À mesure que les modèles deviennent plus sophistiqués, cette exigence devrait encore s’accentuer.

Les futurs iPhone et Mac pourraient être les premiers concernés

Cette évolution intervient à un moment particulièrement important pour Apple. La firme préparerait notamment une nouvelle génération de Mac orientée IA, le futur iPhone 18 Pro, son premier iPhone pliable et une montée en puissance d’Apple Intelligence dans l’ensemble de l’écosystème.

Tous ces appareils pourraient nécessiter davantage de RAM et de stockage afin de prendre en charge des fonctionnalités d’IA plus ambitieuses.

Certaines rumeurs évoquent déjà un iPhone 18 Pro susceptible d’atteindre 1 399 dollars lors de son lancement, soit une augmentation significative par rapport à la génération actuelle. Même si Apple n’a confirmé aucun tarif, le contexte industriel rend désormais ce scénario beaucoup plus crédible.

Apple refuse toutefois de devenir fabricant de mémoire

Face à cette pression, certains observateurs se demandent si Apple pourrait suivre une stratégie similaire à celle adoptée avec ses puces Apple Silicon.
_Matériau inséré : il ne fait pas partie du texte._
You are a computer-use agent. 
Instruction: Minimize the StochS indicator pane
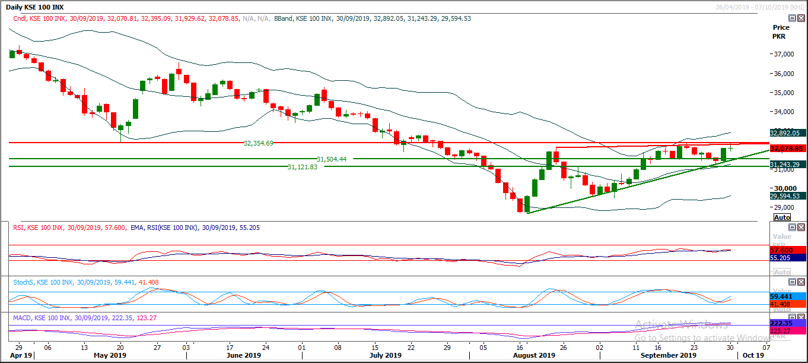pyautogui.click(x=793, y=281)
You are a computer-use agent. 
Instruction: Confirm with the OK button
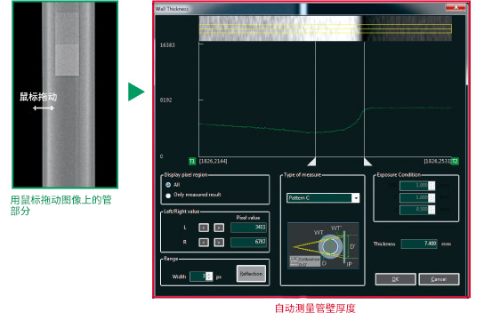395,279
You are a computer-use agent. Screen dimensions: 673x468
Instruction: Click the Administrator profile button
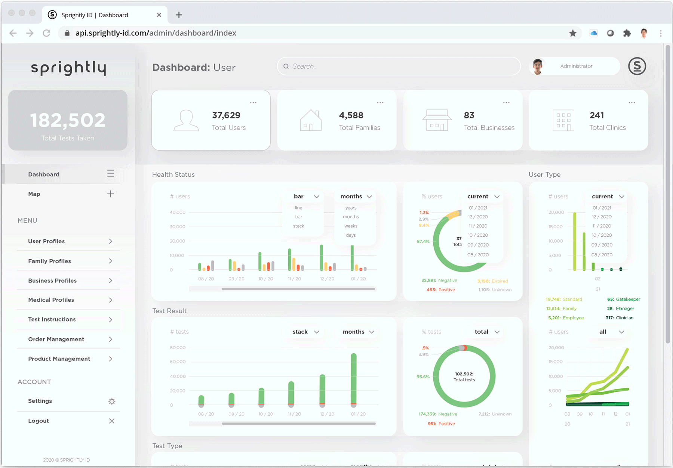point(575,66)
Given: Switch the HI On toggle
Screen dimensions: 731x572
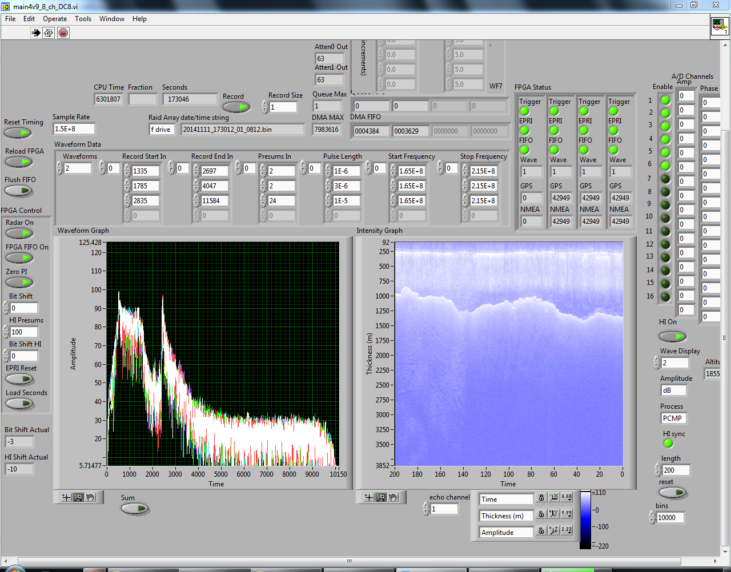Looking at the screenshot, I should (672, 336).
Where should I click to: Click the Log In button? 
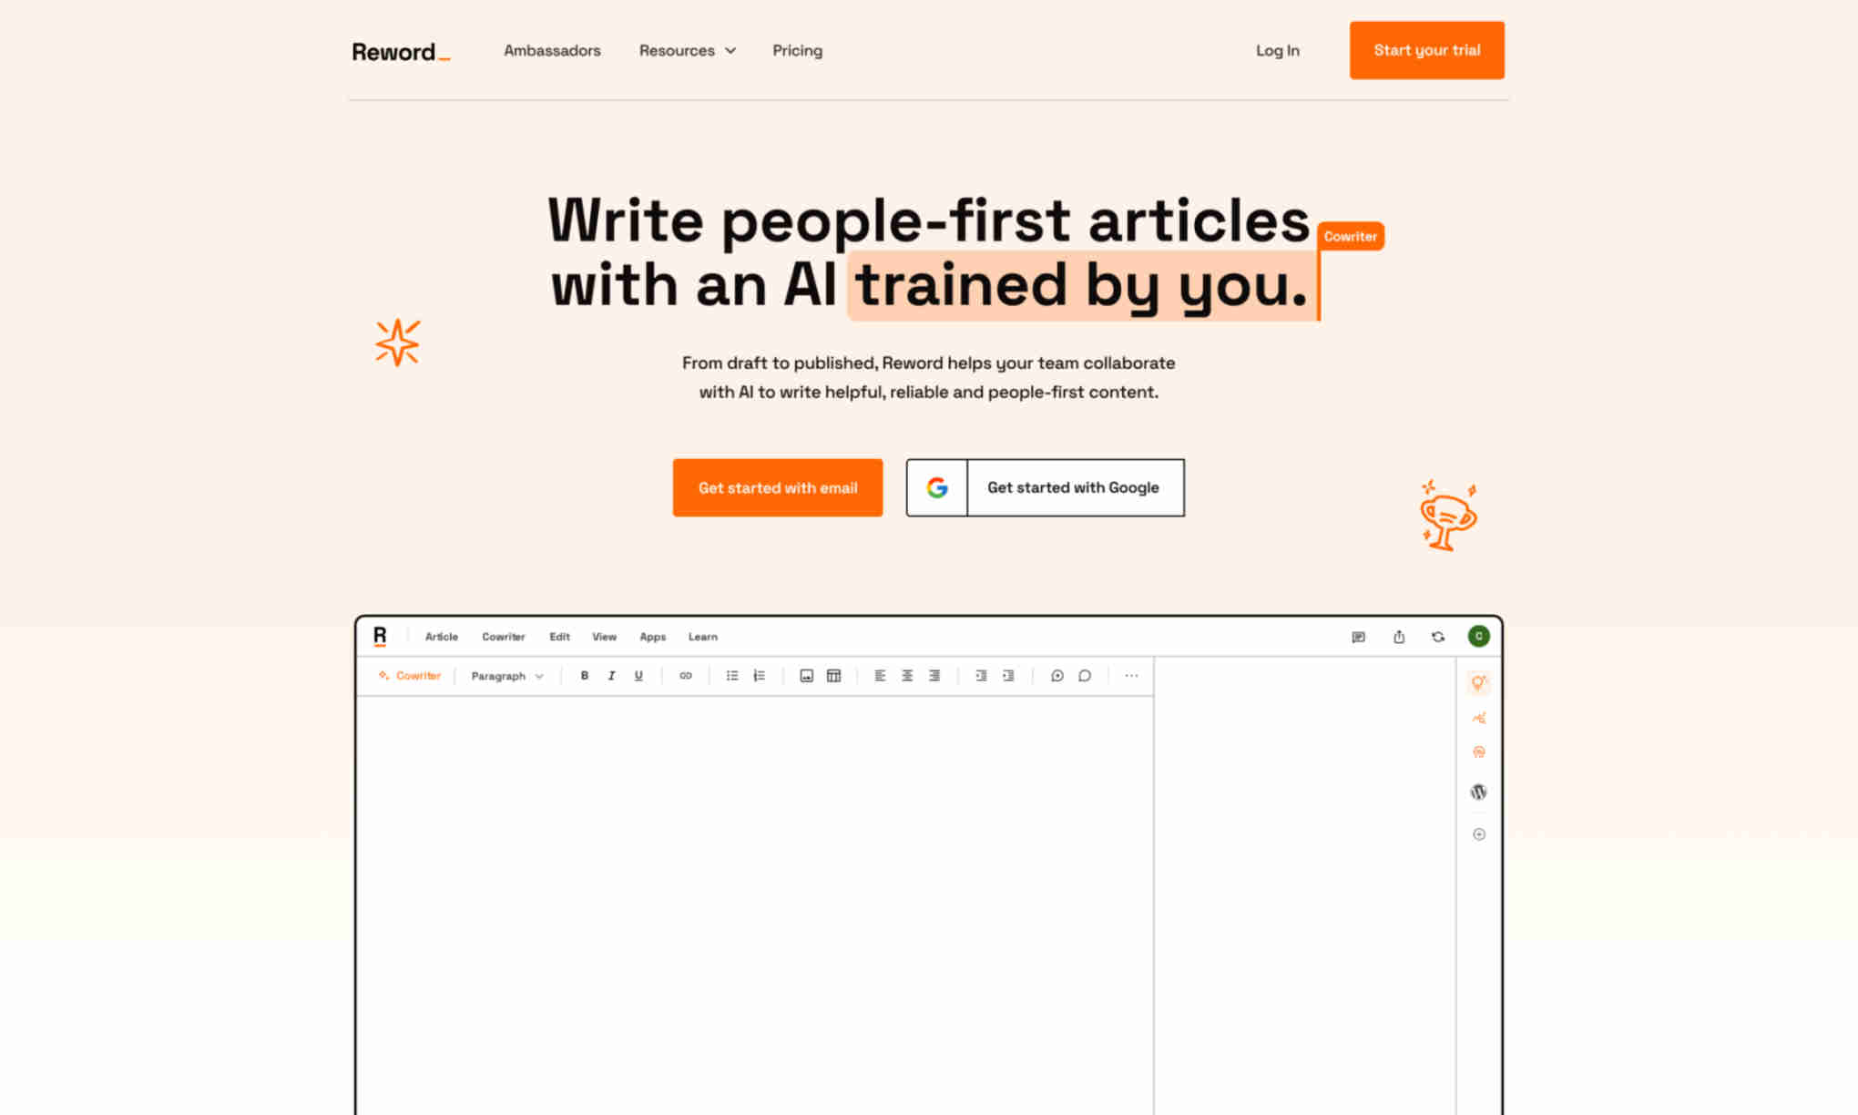point(1277,49)
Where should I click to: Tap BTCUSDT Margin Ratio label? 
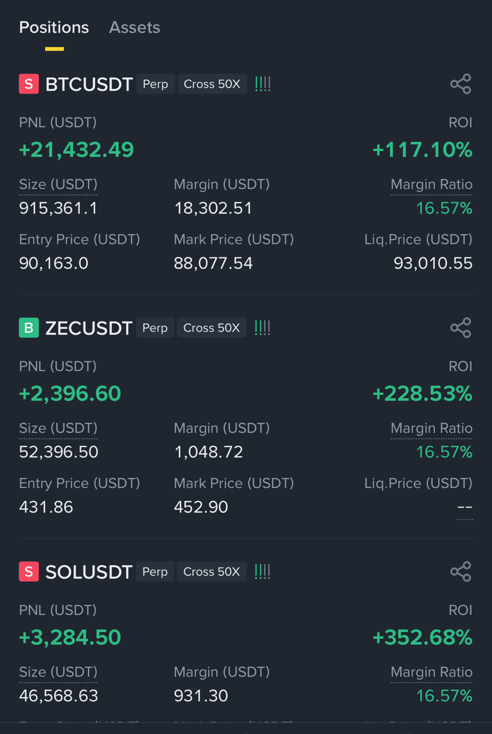431,185
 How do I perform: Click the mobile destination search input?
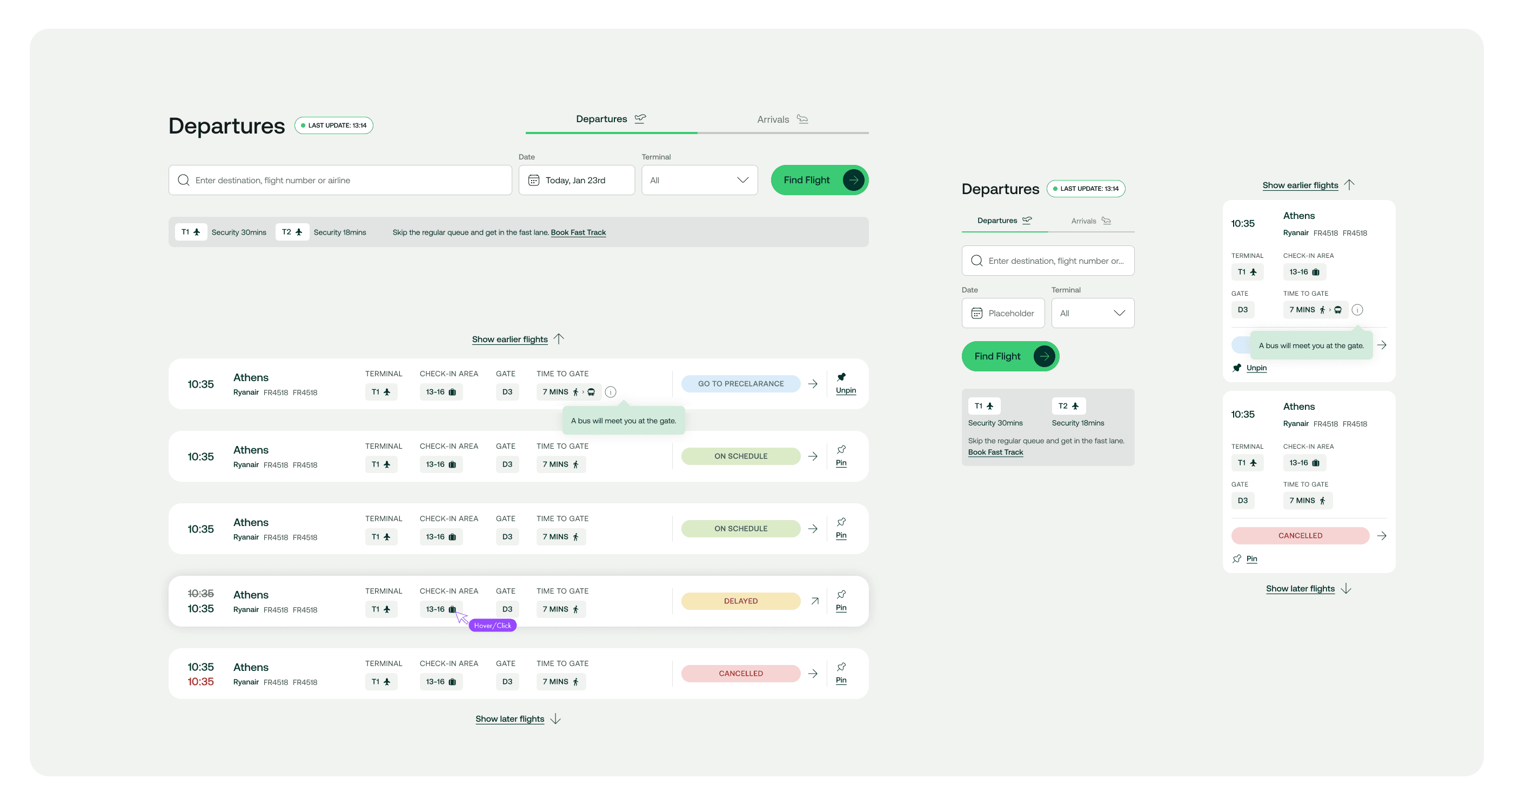1055,261
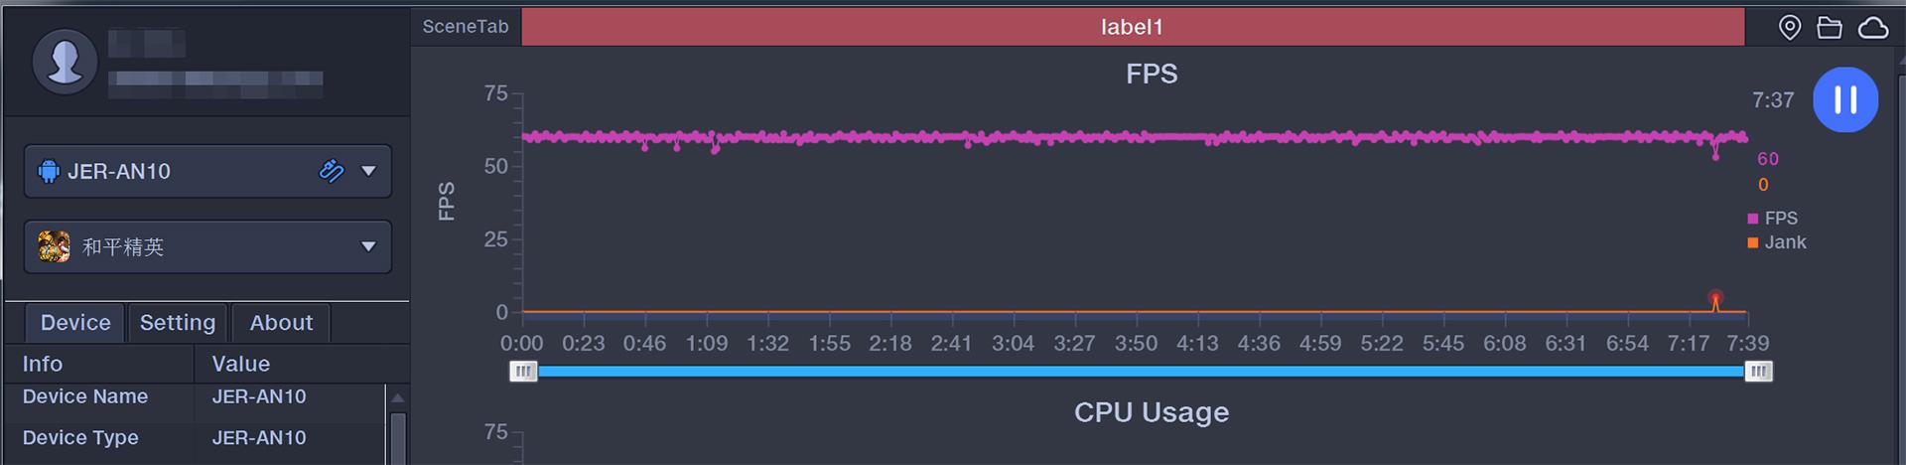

Tim Cook a toutefois fermé la porte à cette possibilité. Le dirigeant a expliqué que l’entreprise continuerait à utiliser sa puissance financière pour sécuriser ses approvisionnements, mais qu’elle ne prévoyait pas de construire ses propres usines de mémoire ou de stockage.

« Nous ne pouvons pas tout faire. Nous savons ce que nous faisons le mieux », a-t-il déclaré. Cette position signifie qu’Apple reste dépendante des grands fabricants de mémoire mondiaux et donc exposée aux mêmes tensions que l’ensemble du marché.

Depuis plusieurs décennies, les appareils électroniques bénéficiaient d’un phénomène relativement rare : davantage de performances pour un coût souvent stable. L’essor de l’intelligence artificielle pourrait modifier cet équilibre. Les besoins en mémoire, en stockage et en puissance de calcul augmentent désormais plus rapidement que la capacité de production de certains composants stratégiques.

Pour les constructeurs, maintenir les prix devient de plus en plus difficile. Pour les consommateurs, cela pourrait marquer le début d’une nouvelle période où les innovations liées à l’IA s’accompagnent d’une hausse progressive du coût des appareils.

Une transition que toute l’industrie devra affronter

Apple n’est pas la seule entreprise concernée. Samsung, Xiaomi, Google, Microsoft et l’ensemble des fabricants de matériel informatique font face aux mêmes contraintes d’approvisionnement. La différence est qu’Apple a jusqu’à présent réussi à absorber une grande partie du choc.

Si même le géant de Cupertino commence à évoquer des augmentations inévitables, cela pourrait être le signe que l’ensemble de l’industrie entre dans une nouvelle phase.

Une phase où l’intelligence artificielle ne transforme pas seulement les usages, mais également l’économie même des produits technologiques que nous utilisons chaque jour.